Ex Cathedra Education's 'Singing Playgrounds' project is designed to revitalise singing during recreation time at school.
Singing Playgrounds was developed in 2003 with Project Director, Rebecca Ledgard, and Project Leader,
Ula Weber, at its helm, and has now been implemented in many schools in the West Midlands and even in New Zealand. This year, schools in Tower Hamlets, Birmingham, Derby and Coventry will be taking part through funding from Sing Up.
The project's approach is innovative in that it treats singing as an inclusive activity, making singing part of children's everyday lives and an intergral part of school life. In the belief that any singing culture must be inclusive, Singing Playgrounds starts off with children's own song language and focuses on developing a self-sustaining culture of playground singing. A group of children are trained to be 'Song Leaders', who, through set leadership tasks, are encouraged to create, develop, lead and evaluate activities as well as stimulate the sharing of singing cultures.
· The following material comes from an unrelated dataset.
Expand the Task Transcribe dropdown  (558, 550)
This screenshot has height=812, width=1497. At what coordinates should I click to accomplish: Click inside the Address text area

They are seen as role models and are chosen for their enthusiasm, not necessarily their singing skills.
The project is designed for primary schools, with schools working in clusters, and consists of school assemblies, class visits for all children, playground sessions, INSET and after-school sessions for parents, carers and children. The project involves all pupils and activities focus on vocal skills development, musicianship, repertoire building and sharing and PSHE development.
The Deputy Head at Earlsdon Primary School, Coventry, was particularly impressed by the project's results: "There has been a lot of happy singing in school - a lot in the playground, but also in the classrooms, and even on school trips!"
The programme is a combination of delivery from Ex Cathedra Vocal Tutors and INSET for School Project Coordinators, LSAs, and Dinner Supervisors, to equip them with skills to sustain the project during and after the one-year programme. Parents can also get involved.
And that's not all!
Complementing Singing Playgrounds are three more strands of work being funded through Sing Up, Strand 2, Singing Medicine, is a hospital programme for children with life-limiting conditions.
Using the philosophy and repertoire of the core Singing Playgrounds project, Singing Medicine aims to use singing games and songs from around the world to brighten the lives of children with life-limiting conditions on Birmingham Children's Hosipital intensive care, oncology, neurology, haemodialysis, and cardiac wards among others. This award-winning, innovative project of excellences makes a tremendous difference to children, young people and their families. It began as a 12-month partnership programme between Youth Music and the Arts programme of Birmingham Children's Hospital in November 2004, and immediately made a huge impact.
After winning the regional award in the Children's Category of the NHS Health and Social Care Awards, the project was presented at the NHS Live, BEST and ABO conferences. It was also an example of best practice on the Creative Remedies website.
Singing games and songs from around the world give children of all ages and abilities enjoyment and act as a distraction from being in hospital. They also stimulate, engage the family and aid PSHE (personal, social, health, education) development, and movement. Children's vocal and musicianship skills are enhanced too.
As the mother of a 10-year old dialysis patent commented: "She sings to the boy in the next bed when you're not here." The vocal tutor team is well supported at the hospital by a nursing advisor who provides training on issues like infection control and emotional support.
Strand 3 is an integration project to support newly arrived Polish children. Over the years, Singing Playgrounds has developed a repertoire of Polish songs through the expertise of one of the vocal tutors, and Polish children have blossomed in their integration in school as a result.
By using Polish and English singing games, Polish pupils are encouraged to make friends. The activity also builds confidence and develops language skills.
Strand 4 deals with the professional development of current and future singing leaders. As well as helping existing and new practitioners, teachers, trainee teachers, music students, community musicians and hospital staff also benefit. Training sessions are based on the work of Singing Playground.